* **課題 1**
公文書館の保存業務に関する資料文によると、事業説明会には毎年どれくらいの参加者がいるか。
* **課題 2**
記録のうち、「Where should I click to: Select the」を含む行から「(416, 1060)」を含む行までを、両端の行も含めてすべてJSON形式の文字列配列として書き出しなさい。1行を1つの文字列とし、空行は除くこと。

その公文書等保存業務の流れのなかでは、体系的に整備された収集システム、選別基準等の規程や、選別マニュアル等による選別システム、保存マニュアル等による保存システム等により長年の実績を積み重ね、試行錯誤のうえ保存業務をシステム的にすすめている。
しかしながら、公文書館の収容能力にも一定の限界があるため、保存スペースの限界の問題や、今後進められるであろう公文書の電子化への対応の問題等が生じている。
そのため、今までの、システム的に行われてきた保存業務の実績を踏まえて、課題の検討、解決、方向性について考えてみたい。
1.公文書等の保存業務の実績とシステム化について
公文書等の保存業務のシステムの一年間の流れは、まず、(1)「県各課文書担当への事業説明会」から始まり、(2)「県機関の各拠点からの公文書等の収集」、(3)「歴史的公文書等の選別」、(4)「歴史的公文書等の保存」へと続き、最後の(5)「歴史的公文書等の閲覧」で終結する。(公文書等の収集・保存・選別・廃棄・閲覧の流れ 資料1を参照)
1.1公文書等の保存についての県担当者への事業説明会の開催
県機関(所属)から公文書館への公文書等の引渡しが円滑に実施されること、及び、公文書館業務についての理解をより一層深めることを目的として各所属の文書事務担当職員を対象に説明会を年一回(3日に分けて実施)実施している。
1.1.1事業説明会の開催実績
事業説明会の内容は、公文書等の収集(引渡し)について、歴史的公文書等の選別について、歴史的公文書等の利用(閲覧・ネット検索)について公文書館の担当職員が説明を行い、最後に館内説明を行っている。毎年三日間合計で200名前後の参加実績がある。
この説明会により、各所属の文書担当職員に「皆さんが起案した公文書は、歴史的価値のある公文書として公文書館で永久的に保存されますよ」と繰り返し説明し、公文書の作成段階からの意識啓発に努めている。その結果、最近の傾向として引継ぎ文書の内容が段階的に良くなってきており、公文書の保存業務が効率的に行われるようになってきている。
1.2県機関の各拠点からの公文書等の収集(引渡し)について
県の各機関が作成し、保存期間の満了した公文書等の中から歴史資料として重要なものを保存して、閲覧に供するため、公文書等の収集(引渡し)はその第一歩として重要なものと認識している。
公文書等の収集(引渡し)は、「神奈川県立公文書館条例第3条」で、県の各機関(公安委員会を除く。)に、その保存する公文書等が、保存期間が満了し、現用で無くなったときに、当該公文書等を公文書館に引き渡す旨を義務付けている。そのことにより公文書等の収集がシステム的にスムーズに行われるようになっている。この出発点が全国的に高い評価を受けている点であり、特色でもある。

* **抽出情報**
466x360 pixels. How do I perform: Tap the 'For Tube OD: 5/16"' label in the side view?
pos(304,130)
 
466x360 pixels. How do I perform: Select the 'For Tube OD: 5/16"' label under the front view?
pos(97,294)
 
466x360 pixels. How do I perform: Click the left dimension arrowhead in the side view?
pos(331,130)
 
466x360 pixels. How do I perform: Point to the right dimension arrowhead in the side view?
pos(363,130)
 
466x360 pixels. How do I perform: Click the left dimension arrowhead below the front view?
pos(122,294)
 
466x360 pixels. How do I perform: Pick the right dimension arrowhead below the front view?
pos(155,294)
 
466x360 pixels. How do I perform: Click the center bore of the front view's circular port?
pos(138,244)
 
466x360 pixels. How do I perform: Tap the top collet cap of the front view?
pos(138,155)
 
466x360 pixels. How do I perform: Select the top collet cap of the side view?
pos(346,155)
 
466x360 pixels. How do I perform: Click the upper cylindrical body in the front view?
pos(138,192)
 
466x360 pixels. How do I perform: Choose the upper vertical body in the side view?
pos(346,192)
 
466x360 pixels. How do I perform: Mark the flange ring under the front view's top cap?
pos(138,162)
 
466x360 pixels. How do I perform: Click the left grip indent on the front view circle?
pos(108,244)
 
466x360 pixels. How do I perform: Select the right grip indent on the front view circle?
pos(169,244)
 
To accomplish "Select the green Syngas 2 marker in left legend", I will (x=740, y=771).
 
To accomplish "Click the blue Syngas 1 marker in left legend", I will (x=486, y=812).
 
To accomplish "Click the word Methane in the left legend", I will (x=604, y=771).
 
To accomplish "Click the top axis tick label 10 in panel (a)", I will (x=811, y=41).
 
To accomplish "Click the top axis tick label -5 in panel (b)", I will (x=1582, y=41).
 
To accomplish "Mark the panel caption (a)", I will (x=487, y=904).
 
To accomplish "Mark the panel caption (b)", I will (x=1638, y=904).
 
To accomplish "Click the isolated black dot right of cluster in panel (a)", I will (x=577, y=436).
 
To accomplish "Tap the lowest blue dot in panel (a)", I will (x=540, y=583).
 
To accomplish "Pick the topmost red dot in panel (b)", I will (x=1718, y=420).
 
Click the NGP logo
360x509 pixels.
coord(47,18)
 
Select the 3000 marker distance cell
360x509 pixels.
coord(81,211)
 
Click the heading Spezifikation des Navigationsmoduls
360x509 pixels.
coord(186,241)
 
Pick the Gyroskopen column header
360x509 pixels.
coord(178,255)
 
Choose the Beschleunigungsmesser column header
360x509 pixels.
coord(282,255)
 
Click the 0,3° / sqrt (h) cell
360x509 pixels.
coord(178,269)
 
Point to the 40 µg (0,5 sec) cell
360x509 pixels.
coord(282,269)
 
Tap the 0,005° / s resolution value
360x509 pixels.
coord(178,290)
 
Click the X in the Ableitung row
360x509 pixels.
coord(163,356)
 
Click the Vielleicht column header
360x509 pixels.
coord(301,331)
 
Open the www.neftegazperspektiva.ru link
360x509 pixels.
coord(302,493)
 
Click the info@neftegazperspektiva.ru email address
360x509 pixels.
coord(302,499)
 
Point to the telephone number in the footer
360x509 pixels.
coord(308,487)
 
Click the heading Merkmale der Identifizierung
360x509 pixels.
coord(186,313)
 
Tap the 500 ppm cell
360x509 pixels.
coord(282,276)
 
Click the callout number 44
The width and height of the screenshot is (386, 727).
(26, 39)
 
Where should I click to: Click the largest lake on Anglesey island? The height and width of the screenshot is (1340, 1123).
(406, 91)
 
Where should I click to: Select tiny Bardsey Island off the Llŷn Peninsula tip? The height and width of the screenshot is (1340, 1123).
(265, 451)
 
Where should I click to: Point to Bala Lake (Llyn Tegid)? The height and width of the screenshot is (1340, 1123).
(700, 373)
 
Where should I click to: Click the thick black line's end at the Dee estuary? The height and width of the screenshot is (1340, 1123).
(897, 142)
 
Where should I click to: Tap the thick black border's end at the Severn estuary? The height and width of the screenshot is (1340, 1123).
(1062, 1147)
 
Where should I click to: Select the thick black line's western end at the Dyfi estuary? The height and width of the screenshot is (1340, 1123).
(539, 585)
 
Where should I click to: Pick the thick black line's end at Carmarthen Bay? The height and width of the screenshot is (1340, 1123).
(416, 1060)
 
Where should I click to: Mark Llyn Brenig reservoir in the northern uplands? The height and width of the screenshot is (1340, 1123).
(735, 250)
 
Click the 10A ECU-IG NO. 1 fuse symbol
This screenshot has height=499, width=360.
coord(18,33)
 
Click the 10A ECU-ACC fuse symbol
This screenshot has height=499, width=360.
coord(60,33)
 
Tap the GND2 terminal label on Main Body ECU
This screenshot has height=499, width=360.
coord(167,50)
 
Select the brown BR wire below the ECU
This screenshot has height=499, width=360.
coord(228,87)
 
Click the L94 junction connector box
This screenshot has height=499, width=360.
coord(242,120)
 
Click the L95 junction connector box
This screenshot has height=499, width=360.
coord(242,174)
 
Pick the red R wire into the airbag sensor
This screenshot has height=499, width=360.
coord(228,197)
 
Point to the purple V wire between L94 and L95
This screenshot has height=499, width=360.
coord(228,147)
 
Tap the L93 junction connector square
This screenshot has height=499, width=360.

* **解答 1**
毎年三日間の合計で200名前後の参加者がいる。

* **解答 2**
[
  "Where should I click to: Select the thick black line's western end at the Dyfi estuary? The height and width of the screenshot is (1340, 1123).",
  "(539, 585)",
  "Where should I click to: Pick the thick black line's end at Carmarthen Bay? The height and width of the screenshot is (1340, 1123).",
  "(416, 1060)"
]